Riquelme, esa novela sin fin
Más dudas. Por una molestia en su rodilla izquierda, Román no llegaría en condiciones al partido con Vélez. Igual, Julio Falcioni no le devolvería la titularidad. Racing lo quiere para reemplazar a Gio Moreno.
Juan Román Riquelme volvió a sacudir ayer la tensa actualidad de Boca. Pero esta vez no habló. Ni siquiera puso mala cara por algo que lo haya molestado. Fue su maltrecha rodilla izquierda la que llenó de especulaciones la práctica de la mañana en Casa Amarilla. Una acumulación de líquido sinovial colocó en duda su participación en el partido ante Vélez, justo un día antes de que el técnico Julio César Falcioni empezara a definir el equipo que saldrá a la cancha el domingo en Liniers. "Si el partido fuera hoy, Román no podría jugar pero como es el domingo, no lo podemos descartar" dijo José María Veiga, uno de los médicos del plantel de Boca, mientras Riquelme hacía tareas de recuperación en el gimnasio. Veiga agregó: "Esta lesión es imprevisible, en 24 ó 48 horas puede cambiar drásticamente para bien o para mal debido al esfuerzo físico. Ahora hay que hacer la extracción de líquido y el tratamiento kinesiológico para saber si va a estar o no en condiciones de jugar".
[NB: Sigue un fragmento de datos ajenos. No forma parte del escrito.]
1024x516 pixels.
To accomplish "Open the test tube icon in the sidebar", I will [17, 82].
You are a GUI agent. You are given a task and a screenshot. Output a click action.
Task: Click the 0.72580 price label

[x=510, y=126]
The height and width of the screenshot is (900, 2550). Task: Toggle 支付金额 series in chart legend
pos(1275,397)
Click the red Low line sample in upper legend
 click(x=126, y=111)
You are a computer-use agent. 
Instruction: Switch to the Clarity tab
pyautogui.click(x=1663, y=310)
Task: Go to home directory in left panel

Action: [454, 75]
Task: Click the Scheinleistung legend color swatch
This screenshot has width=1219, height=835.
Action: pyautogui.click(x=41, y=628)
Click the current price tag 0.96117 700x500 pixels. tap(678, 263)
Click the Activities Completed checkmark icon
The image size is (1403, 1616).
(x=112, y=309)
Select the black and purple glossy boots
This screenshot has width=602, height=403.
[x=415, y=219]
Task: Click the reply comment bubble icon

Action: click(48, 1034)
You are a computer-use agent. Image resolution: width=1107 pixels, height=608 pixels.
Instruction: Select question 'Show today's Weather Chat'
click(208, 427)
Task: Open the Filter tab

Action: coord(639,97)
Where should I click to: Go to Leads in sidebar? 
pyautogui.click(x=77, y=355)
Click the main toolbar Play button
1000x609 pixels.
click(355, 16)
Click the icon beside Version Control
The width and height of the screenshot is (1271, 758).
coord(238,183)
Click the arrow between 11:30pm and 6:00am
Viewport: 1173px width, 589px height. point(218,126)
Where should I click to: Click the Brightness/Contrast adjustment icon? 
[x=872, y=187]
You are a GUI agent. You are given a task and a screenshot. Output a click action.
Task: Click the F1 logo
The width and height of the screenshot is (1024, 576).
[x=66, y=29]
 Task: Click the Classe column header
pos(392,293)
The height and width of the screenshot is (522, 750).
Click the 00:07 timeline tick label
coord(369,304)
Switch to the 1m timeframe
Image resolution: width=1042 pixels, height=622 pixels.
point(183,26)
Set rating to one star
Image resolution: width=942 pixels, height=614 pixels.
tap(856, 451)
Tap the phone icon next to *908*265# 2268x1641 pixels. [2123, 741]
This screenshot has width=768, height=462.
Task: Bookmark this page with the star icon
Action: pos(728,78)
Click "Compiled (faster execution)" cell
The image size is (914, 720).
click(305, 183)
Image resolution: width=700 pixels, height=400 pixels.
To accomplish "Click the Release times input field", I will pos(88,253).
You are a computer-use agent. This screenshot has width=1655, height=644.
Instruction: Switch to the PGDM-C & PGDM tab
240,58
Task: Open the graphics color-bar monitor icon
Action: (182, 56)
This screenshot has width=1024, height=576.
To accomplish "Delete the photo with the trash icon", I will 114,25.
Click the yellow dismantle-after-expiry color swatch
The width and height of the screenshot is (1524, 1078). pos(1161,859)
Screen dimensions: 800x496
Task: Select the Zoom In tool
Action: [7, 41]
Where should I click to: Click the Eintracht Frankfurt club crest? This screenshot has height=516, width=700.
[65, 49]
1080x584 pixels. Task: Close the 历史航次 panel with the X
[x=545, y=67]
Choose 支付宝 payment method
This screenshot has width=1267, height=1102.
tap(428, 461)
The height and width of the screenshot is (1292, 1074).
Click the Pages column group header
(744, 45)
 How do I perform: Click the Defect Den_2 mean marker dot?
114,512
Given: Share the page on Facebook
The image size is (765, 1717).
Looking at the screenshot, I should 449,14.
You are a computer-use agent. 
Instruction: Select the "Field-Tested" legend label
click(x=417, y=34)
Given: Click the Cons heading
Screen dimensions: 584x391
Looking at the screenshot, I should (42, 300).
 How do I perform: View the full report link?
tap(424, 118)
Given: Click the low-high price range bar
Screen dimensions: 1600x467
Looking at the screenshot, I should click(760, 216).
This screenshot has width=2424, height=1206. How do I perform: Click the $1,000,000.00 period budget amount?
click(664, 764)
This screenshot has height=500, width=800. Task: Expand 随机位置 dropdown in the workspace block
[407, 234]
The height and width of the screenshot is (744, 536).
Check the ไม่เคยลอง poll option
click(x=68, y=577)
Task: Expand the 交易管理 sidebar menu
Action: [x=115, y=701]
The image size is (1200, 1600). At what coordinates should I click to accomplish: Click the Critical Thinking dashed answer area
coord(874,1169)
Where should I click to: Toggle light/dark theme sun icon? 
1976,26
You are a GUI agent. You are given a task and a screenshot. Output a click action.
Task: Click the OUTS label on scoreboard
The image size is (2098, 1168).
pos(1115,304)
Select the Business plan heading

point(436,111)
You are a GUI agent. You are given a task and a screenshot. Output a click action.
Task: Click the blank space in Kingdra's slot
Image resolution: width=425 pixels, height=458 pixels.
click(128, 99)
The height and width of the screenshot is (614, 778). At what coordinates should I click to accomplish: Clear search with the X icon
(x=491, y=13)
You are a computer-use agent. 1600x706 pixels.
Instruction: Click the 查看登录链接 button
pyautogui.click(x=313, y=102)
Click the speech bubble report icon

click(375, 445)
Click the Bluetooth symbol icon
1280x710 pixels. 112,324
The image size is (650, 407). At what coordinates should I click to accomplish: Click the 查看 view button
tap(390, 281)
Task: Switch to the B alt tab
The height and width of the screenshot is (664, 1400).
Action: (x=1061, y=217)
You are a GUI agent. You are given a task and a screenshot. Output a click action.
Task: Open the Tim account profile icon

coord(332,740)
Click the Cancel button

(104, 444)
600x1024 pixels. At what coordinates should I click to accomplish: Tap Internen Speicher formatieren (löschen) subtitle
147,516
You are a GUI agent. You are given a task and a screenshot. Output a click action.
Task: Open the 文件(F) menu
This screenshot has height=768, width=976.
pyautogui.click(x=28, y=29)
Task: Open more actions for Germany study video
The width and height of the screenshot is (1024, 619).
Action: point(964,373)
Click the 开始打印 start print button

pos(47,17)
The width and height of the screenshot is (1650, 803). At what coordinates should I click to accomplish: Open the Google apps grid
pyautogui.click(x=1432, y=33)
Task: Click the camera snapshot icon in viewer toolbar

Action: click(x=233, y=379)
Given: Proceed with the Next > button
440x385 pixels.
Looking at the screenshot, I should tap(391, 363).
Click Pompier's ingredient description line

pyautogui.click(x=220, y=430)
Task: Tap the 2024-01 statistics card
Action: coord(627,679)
La nueva dolencia de Riquelme en su rodilla operada acaso le facilite la tarea a Falcioni y le dé un motivo justificado para prescindir del enganche sin entrar en polémicas. Más allá de la pobre labor de Boca el sábado en el empate a cero frente a All Boys, no era seguro que Román fuera a reaparecer. El técnico nuevamente no lo había visto bien en lo físico en la práctica del lunes y la novedad de ayer parece haber ratificado su observación. Además trascendió que un grupo inversor intentaría llevar a Riquelme a Racing. Russo lo tuvo en la Libertadores del 2007 y sueña con un reemplazante para Gio Moreno. Por ahora es muy difícil."Sería un escándalo. Una locura", le dijo ayer un dirigente a Olé . Incluso, en caso de romper su vínculo, Riquelme debería resarcir a Boca con dos millones de dólaresEl esquema no se toca
Según consultas que Mundo D recogió en el llamado Mundo Boca, antes de conocerse el problema de Riquelme en su rodilla izquierda, Falcioni evaluaba repetir el esquema 4-4-2 con Diego Rivero en lugar de Cristian Chávez, Walter Erviti como "doble 5" al lado de Sebastián Battaglia (Leandro Somoza no jugará por un acuerdo verbal entre los dirigentes de Vélez y Boca) y Nicolás Colazo como volante por la izquierda.
Más allá del clamor del público al final del partido con All Boys pidiendo por el regreso de Román y de los insultos que recibió de la platea, Falcioni cree que el problema de Boca no pasa por la falta de volumen de juego sino por no definir las situaciones que genera. Para el técnico, que el equipo no haya recibido goles en contra ante Racing y All Boys es una señal de que con la aplicación del 4-4-2 ha recuperado el orden y el equilibrio que perdió la tarde del 1-4 contra Godoy Cruz.Hay que decirlo claramente: en la idea de Boca que hoy tiene Falcioni en la cabeza, Riquelme no tiene cabida. Mucho más si su físico no le responde y por encima de la preferencia del técnico de jugar sin enganche. De la única manera en la que podría retomar su lugar sería poniéndose 10 puntos para moverse con la misma intensidad en el despliegue que el técnico le demanda al resto de los jugadores y hacer la diferencia con su indiscutible clase y estrategia.
Y es aquí donde surge otra diferencia entre Falcioni y Román: el entrenador no lo ve exigirse a fondo en los entrenamientos como para recuperar la condición física perdida. Falcioni cree que Riquelme supone que con su pegada y su visión le basta y le sobra como para ser titular.
Por eso, el martes pasado lo mandó al preparador físico Gustavo Otero, quien anoche lamentó que la recuperación del "10" no es buena, a pedirle mayor dedicación en el trabajo. Como Román le habría contestado de mal modo, fue allí cuando decidió no convocarlo para el partido con All Boys. De todos modos, y pese a las mutuas desconfianzas, el diálogo entre el técnico y el enganche no está cortado. Ayer hablaron una vez conocida la dolencia de Román y se espera que sigan haciéndolo en la semana. Entre hoy y mañana, se sabrá si Riquelme podrá volver ante Vélez. Para hacerlo, deberá vencer dos oposiciones fuertes: la de su rodilla izquierda, que no le da tregua, y la de Julio César Falcioni, quien no parece convencido de devolverle la titularidad que la semana pasada le quitó y no sabe cuándo habrá de restituirle.